Durante anos exploraste estufas na Concavada produzindo principalmente feijão verde e meloa com os elogios dos técnicos da especialidade, mas lutando contra um micro clima que era adverso foste obrigado a desistir.
Montaste uma empresa de serviços na área das limpezas industriais e na Central Eléctrica do Pego, competindo com outras bem mais poderosas, foste sempre ganhando todos os concursos periódicos para a renovação do contrato de prestação dos serviços, pelas tuas imensas capacidades de trabalho, inteligência e qualidade das relações humanas que desenvolvias.
Em colaboração com o teu pai, meu único irmão, do qual, em muitos aspectos, eras uma continuação, montaste com total sucesso uma actividade de comércio de móveis que exigia permanentes deslocações à Holanda.
Construiste e exploraste um empreendimento turístico em Pipa, no Brasil e mantiveste negócios no imobiliário em João Pessoa e Natal.

* * * *

LISTA DE TAREFAS:
**1.** Volte a escrever, sem alterar nada, o trecho do excerto da página que começa com as palavras que contêm "Montaste uma empresa" e termina em "Pessoa e Natal.".
**2.** Com base no excerto da página, diga se cada afirmação está de acordo com ele e cite as palavras que o decidem: (a) as estufas na Concavada produziam principalmente feijão verde e meloa; (b) a empresa de limpezas perdeu um dos concursos de renovação do contrato na Central Eléctrica do Pego; (c) o comércio de móveis exigia deslocações frequentes à Bélgica.

(Dados de localização de palavras e elementos)

* * * *

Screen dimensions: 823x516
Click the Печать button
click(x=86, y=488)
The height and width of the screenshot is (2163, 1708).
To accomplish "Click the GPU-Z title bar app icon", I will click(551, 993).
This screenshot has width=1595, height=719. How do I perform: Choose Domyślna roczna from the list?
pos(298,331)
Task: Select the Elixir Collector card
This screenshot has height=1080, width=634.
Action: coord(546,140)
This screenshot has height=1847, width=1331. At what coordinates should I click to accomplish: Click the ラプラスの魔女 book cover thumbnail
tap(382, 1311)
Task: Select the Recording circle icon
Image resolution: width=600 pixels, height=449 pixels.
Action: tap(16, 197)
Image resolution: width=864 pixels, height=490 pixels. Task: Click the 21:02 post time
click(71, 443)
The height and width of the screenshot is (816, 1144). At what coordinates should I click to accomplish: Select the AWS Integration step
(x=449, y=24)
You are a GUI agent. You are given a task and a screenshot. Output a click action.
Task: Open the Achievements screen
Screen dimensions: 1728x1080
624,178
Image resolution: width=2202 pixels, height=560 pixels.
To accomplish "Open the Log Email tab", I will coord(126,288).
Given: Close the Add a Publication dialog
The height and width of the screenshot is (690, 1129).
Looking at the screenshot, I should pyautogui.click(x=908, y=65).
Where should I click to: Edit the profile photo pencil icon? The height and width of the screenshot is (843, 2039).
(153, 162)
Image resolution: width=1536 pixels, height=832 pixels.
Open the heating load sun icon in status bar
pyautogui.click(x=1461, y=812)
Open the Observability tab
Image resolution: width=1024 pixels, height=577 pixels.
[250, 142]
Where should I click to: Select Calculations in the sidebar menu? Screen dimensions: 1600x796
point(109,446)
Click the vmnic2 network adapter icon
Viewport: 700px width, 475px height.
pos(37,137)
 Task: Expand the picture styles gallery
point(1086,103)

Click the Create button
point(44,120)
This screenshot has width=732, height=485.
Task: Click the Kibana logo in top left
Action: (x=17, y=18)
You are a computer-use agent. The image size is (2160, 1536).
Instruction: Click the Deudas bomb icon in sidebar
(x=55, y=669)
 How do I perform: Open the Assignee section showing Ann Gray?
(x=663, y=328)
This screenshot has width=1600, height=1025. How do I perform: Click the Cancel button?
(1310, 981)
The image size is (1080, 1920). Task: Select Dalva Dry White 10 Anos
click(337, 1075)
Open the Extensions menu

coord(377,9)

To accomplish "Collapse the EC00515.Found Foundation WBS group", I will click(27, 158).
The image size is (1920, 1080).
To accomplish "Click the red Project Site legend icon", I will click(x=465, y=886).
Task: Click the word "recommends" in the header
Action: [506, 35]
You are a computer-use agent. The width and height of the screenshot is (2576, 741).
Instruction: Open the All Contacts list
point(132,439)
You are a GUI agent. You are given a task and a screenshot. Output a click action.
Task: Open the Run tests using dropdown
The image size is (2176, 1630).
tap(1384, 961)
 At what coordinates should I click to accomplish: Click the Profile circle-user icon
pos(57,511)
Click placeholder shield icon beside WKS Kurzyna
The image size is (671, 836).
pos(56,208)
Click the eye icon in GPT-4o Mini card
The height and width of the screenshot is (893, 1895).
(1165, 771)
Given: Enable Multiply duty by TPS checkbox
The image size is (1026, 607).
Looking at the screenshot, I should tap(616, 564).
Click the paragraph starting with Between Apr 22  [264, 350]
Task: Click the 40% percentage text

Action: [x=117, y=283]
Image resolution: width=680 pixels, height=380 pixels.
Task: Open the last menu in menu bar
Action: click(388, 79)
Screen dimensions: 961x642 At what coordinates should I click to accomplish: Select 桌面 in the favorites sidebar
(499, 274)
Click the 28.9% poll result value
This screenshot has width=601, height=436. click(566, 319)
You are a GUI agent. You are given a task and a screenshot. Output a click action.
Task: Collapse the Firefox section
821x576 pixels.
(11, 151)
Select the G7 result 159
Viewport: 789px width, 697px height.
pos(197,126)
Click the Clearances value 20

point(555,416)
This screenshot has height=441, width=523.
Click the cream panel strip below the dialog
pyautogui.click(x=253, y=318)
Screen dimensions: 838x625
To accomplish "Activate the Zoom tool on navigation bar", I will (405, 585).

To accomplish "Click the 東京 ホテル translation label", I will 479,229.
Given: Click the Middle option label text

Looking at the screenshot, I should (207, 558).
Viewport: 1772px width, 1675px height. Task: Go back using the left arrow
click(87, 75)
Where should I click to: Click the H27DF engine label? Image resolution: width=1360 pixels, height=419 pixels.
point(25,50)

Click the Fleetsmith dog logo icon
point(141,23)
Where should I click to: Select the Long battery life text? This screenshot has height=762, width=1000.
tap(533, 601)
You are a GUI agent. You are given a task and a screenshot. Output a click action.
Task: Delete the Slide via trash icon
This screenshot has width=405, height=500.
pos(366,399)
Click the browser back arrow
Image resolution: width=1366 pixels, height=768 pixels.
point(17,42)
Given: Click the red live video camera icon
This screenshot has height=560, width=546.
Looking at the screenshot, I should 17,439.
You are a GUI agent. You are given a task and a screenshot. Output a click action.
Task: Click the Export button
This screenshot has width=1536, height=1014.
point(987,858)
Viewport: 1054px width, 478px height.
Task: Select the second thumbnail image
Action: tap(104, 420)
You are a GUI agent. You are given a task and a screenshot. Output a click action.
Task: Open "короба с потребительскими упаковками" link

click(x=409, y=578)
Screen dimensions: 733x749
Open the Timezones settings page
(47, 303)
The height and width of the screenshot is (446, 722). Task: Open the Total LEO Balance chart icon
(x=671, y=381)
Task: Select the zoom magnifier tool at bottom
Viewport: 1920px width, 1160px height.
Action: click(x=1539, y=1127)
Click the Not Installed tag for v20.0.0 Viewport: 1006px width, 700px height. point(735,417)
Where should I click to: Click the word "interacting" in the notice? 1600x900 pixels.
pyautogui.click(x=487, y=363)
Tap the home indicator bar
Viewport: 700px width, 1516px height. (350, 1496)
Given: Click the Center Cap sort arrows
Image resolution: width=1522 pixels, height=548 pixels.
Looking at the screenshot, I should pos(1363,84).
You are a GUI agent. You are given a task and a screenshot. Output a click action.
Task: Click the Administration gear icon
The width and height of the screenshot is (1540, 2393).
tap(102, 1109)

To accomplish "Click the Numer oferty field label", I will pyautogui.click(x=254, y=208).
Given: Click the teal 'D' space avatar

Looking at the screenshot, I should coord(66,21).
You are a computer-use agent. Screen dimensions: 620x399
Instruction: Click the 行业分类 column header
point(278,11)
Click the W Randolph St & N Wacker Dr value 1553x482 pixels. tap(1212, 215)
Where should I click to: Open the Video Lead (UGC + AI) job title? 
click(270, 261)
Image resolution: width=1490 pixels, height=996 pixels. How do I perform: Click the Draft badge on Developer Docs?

* * * *

RESPOSTAS POR TAREFA:
**1.**
Montaste uma empresa de serviços na área das limpezas industriais e na Central Eléctrica do Pego, competindo com outras bem mais poderosas, foste sempre ganhando todos os concursos periódicos para a renovação do contrato de prestação dos serviços, pelas tuas imensas capacidades de trabalho, inteligência e qualidade das relações humanas que desenvolvias.
Em colaboração com o teu pai, meu único irmão, do qual, em muitos aspectos, eras uma continuação, montaste com total sucesso uma actividade de comércio de móveis que exigia permanentes deslocações à Holanda.
Construiste e exploraste um empreendimento turístico em Pipa, no Brasil e mantiveste negócios no imobiliário em João Pessoa e Natal.

**2.**
(a) Sim: "produzindo principalmente feijão verde e meloa".
(b) Não: "foste sempre ganhando todos os concursos periódicos para a renovação do contrato de prestação dos serviços".
(c) Não: "exigia permanentes deslocações à Holanda".